:: EXCERPTED PASSAGE ::
As a pilot test, he stockpiled 80 acres, 40 of which he grazed for two weeks with 240 mature cows and calves. He says, “I don’t do it by the book; the way my operation runs, by the book doesn’t work, so I do what works for me.”

Britt baled some of the stockpiled grass because he was concerned about the quality and his hay supply, but he says, “It cost me more to bale it than to graze it.” In this pilot test, stockpiling 40 acres afforded him 168 grazing days per acre.

A look at the studies

A demonstration conducted in 1998 by the Noble Foundation produced 4,261 pounds of forage per acre. Sixty pounds of nitrogen were applied to 24 acres, and the first killing freeze occurred late in December and allowed strip grazing from mid-November through mid-January.

In on-farm demonstrations conducted from 2002-2006 by the University of Arkansas Division of Agriculture, stockpiled bermudagrass sampled in October was 23.8 percent CP and 81 percent total digestible nutrients (TDN). Samples taken in February were 6.5 percent CP and 48.8 percent TDN.

During that four-year period, 97 percent of stockpiled bermudagrass samples met the nutrient requirements of CP for dry cows, 82 percent met the requirements for lactating cows, 99 percent met the TDN requirements for dry cows, and 71 percent of samples met the TDN requirements for lactating cows.

The University of Arkansas conducted another long-term demonstration, “Reducing Winter Feed Costs,” wherein 90 on-farm stockpiled forage demonstrations were conducted, and the average forage production ranged from 68 to 93 animal unit grazing days per acre – and some farms were able to reach 100 to 200 animal unit grazing days per acre.
:::
:: SOURCE EXCERPT ::
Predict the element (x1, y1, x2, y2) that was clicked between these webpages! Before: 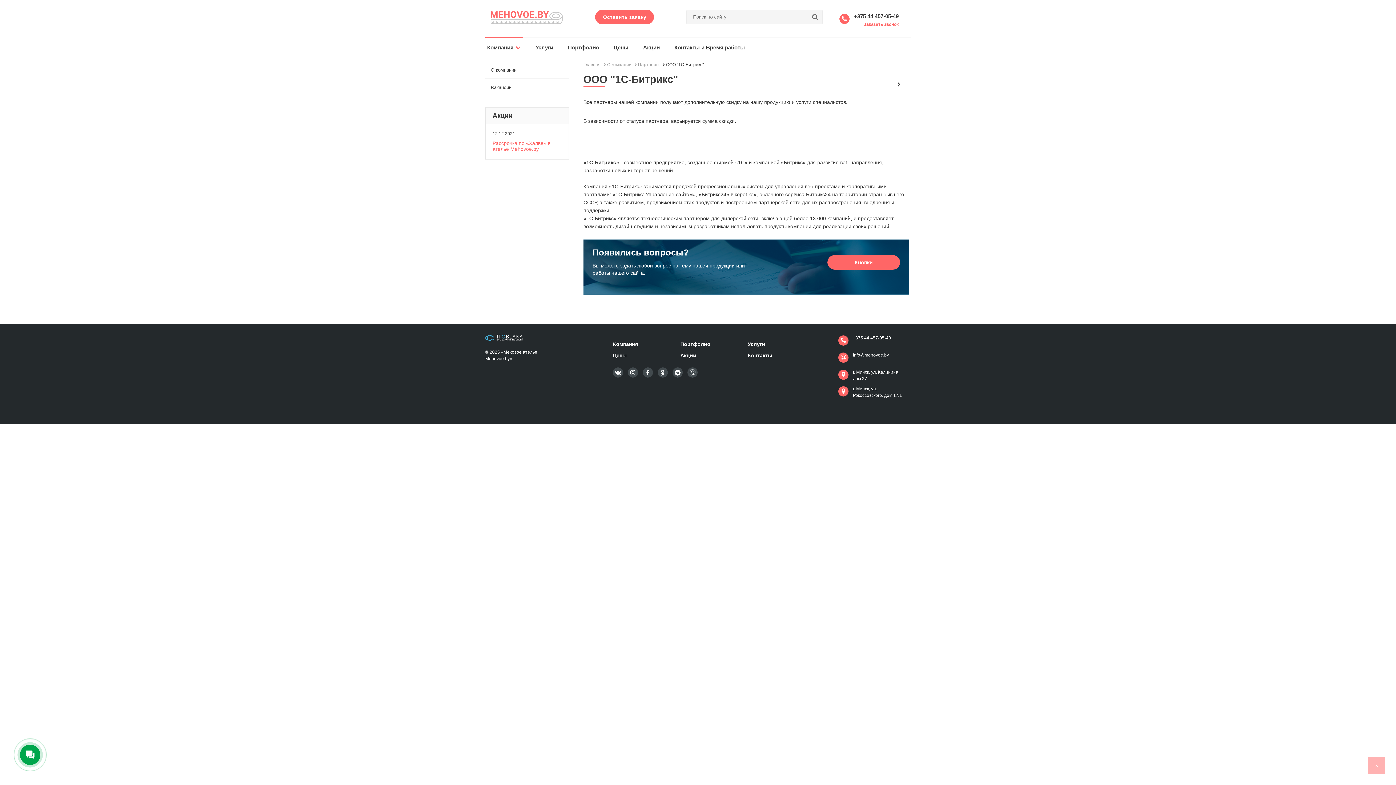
:::
**THE TASK**
Write down every percentage figure in the stockpiled forage passage, in the order they appear. The listing is separate material and has no connection to the stockpiled forage passage.

**EXERCISE SOLUTION**
23.8 percent, 81 percent, 6.5 percent, 48.8 percent, 97 percent, 82 percent, 99 percent, 71 percent